Review these considerations and guidelines when starting to work with
contracts,
to help you obtain maximum benefit from using contracts and global
contracts. In addition, check your company's business process requirements
for information about working with contracts, service requests, and
release
orders.
Contracts
You can create contracts that use release orders (to release funds
from the associated contracts), and those that do not use release orders.
Depending on your business needs, you may decide to use one or both
types.
- When release orders are required
- Release orders encumber funds on the contract. Ariba Contract
Compliance automatically reduces the available amount on the contract
based on the status of the corresponding requisitions. The Ariba
Contract Compliance system administrator configures Ariba Contract
Compliance to calculate contract available amounts based on your
company's business requirements.
- A contract can contain flat-rate or tiered
pricing discounts. Ariba Contract Compliance automatically deducts
the discount when users create release orders against the contract.
- Release orders support standard procurement functionality, such
as change orders and line item split accounting.
- Ariba Contract Compliance can automatically
attach a contract to a requisition when a user selects a catalog
or non-catalog item that is covered by that contract. Authorized
users can also select
items directly from a contract when creating release orders.
- When release orders are not required
- Buying organizations might want to convert their current paper-based
contracts to contracts of this type. For example, an organization
that has a large number of paper-based contracts could convert those
contracts to contracts, thus creating a central online repository
that buyers can browse and search for specific contracts. Additionally,
a purchasing agent might want to create this type of contract to
document an annual service contract.
- When working with global contracts
- A global
contract can be modified, approved, or denied only in the partition
in which it was created. Similarly, a global contract can be opened
or closed only in the partition in which it was created. If you
designate one partition in which to create global contract requests,
users will always know which partition to log into to create change
requests, or to open and close global contracts.
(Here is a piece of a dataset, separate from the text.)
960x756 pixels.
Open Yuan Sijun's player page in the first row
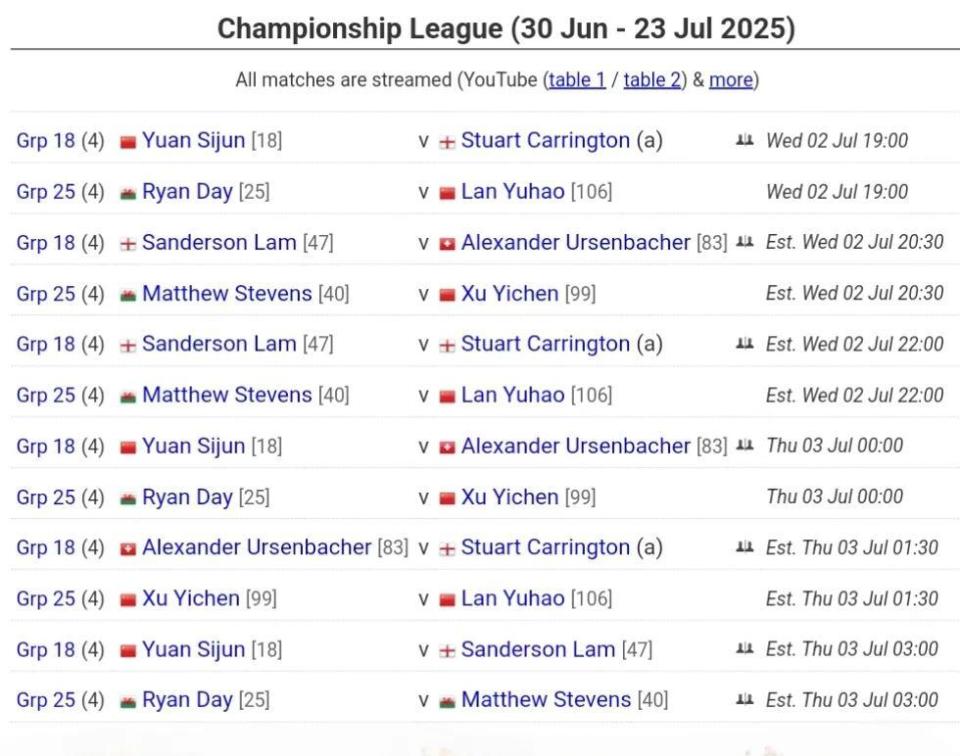[x=193, y=140]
- Once a global CR is fully approved and the contract is created,
you cannot change the CR release access from global to partition-specific,
or vice versa.
- Use Ariba Buyer searches to locate global contracts and global
CRs in the current partition or in all partitions.
Service requests
- Because services often follow a predictable schedule and the associated
costs are consistent, you may choose to use a contract without release
orders for certain service requests. The supplier provides routine
services and bills your company on a regular basis, and since release
orders require additional time or resources to process, you may choose
not to release orders.
- Alternatively, since contracts without release orders do not support
receipts and payments, you may prefer to use a standard purchase order
for certain long-term purchases (for services, etc.). You can enter
a due date for one year, add line items for each service
delivery that is scheduled, and receive and pay against each item
as the service occurs.
Release orders
- A release order releases funds against the contract,
including related discount pricing. Ariba Contract Compliance treats
release orders like any other order, except that release orders can
contain special pricing, value-added
services, or other benefits associated with a contract. Each release
order references the associated contract (based on the release order
ID).
- When a release order is created against a contract or a global contract,
the release order ID is based on the contract ID. For example, release
orders created against C10 would use the following number scheme:
C10-1 (Order ID for release order 1), C10-2 (Order ID for release
order 2), and so on. Since the release order ID is based on the contract
ID number, users can easily identify the contract associated with
the release order.
- The requisition that is used to create a release order lists the
contract ID in a display-only field. Users cannot view contract details
unless they have access to the Contracts
tab (and the contract is listed on the tab).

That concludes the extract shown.